- [EXERCISE DESCRIPTION] Reproduce, word for word, the part of the material that begins with the line containing "The width and height of the screenshot is (1008, 700)." and continues to the end of the material.
*** Opening of SOURCE RECORDS ***
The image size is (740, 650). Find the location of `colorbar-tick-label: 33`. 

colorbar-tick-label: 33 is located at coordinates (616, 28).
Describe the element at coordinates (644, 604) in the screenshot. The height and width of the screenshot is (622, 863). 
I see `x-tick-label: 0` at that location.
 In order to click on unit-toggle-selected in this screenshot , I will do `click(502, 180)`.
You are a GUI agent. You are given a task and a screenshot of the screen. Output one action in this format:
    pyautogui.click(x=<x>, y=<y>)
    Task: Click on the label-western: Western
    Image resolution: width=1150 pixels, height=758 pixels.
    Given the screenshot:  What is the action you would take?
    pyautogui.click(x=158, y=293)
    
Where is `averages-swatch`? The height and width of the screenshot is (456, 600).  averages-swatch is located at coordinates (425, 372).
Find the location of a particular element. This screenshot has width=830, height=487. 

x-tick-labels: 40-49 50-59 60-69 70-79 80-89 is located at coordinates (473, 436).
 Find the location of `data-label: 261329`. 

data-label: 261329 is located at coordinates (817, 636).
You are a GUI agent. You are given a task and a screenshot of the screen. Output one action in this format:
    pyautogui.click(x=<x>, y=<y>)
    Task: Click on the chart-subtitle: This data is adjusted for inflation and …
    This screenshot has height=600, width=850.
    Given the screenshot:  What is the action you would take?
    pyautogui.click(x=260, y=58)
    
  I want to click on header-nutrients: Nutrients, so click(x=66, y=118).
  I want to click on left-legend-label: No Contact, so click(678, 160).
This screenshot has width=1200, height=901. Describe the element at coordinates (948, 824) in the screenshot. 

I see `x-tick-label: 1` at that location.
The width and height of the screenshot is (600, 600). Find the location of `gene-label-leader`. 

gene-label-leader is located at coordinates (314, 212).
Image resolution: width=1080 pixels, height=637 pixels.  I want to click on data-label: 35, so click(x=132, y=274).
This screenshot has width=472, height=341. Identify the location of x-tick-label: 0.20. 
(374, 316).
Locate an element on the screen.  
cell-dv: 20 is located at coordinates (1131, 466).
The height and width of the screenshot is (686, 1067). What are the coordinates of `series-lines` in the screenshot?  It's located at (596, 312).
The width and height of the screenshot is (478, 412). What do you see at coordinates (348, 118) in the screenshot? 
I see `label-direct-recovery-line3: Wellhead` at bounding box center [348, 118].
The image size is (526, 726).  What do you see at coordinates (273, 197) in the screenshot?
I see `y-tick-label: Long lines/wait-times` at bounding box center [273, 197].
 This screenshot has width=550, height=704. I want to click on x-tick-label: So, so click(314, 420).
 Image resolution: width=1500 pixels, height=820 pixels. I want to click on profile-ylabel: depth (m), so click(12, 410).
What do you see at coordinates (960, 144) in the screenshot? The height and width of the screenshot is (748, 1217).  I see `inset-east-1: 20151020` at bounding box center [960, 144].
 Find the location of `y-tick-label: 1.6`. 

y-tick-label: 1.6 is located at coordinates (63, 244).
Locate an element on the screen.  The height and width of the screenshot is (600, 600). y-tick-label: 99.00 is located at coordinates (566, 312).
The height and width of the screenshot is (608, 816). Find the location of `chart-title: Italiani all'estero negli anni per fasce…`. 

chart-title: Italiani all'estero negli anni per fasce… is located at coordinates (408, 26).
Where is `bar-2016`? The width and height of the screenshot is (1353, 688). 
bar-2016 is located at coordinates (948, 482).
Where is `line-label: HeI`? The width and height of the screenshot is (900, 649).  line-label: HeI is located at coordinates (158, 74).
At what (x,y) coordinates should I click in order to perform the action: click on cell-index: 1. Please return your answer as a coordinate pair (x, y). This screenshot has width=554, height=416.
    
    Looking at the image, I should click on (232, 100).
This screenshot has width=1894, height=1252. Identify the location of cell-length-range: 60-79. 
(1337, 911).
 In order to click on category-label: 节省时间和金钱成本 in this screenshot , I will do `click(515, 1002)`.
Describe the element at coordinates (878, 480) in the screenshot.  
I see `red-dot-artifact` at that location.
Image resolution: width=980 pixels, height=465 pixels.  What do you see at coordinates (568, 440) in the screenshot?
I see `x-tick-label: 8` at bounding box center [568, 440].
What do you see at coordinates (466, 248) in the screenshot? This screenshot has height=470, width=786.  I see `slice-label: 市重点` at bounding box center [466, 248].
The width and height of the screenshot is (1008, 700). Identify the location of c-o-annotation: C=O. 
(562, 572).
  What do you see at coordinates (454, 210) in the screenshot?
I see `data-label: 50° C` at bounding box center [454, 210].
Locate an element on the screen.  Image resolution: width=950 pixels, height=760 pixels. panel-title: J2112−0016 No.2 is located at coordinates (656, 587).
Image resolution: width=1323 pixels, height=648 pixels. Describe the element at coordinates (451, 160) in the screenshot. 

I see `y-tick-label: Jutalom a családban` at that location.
*** Close of SOURCE RECORDS ***
- [SOLUTION]
The width and height of the screenshot is (1008, 700). Identify the location of c-o-annotation: C=O. 
(562, 572).
  What do you see at coordinates (454, 210) in the screenshot?
I see `data-label: 50° C` at bounding box center [454, 210].
Locate an element on the screen.  Image resolution: width=950 pixels, height=760 pixels. panel-title: J2112−0016 No.2 is located at coordinates (656, 587).
Image resolution: width=1323 pixels, height=648 pixels. Describe the element at coordinates (451, 160) in the screenshot. 

I see `y-tick-label: Jutalom a családban` at that location.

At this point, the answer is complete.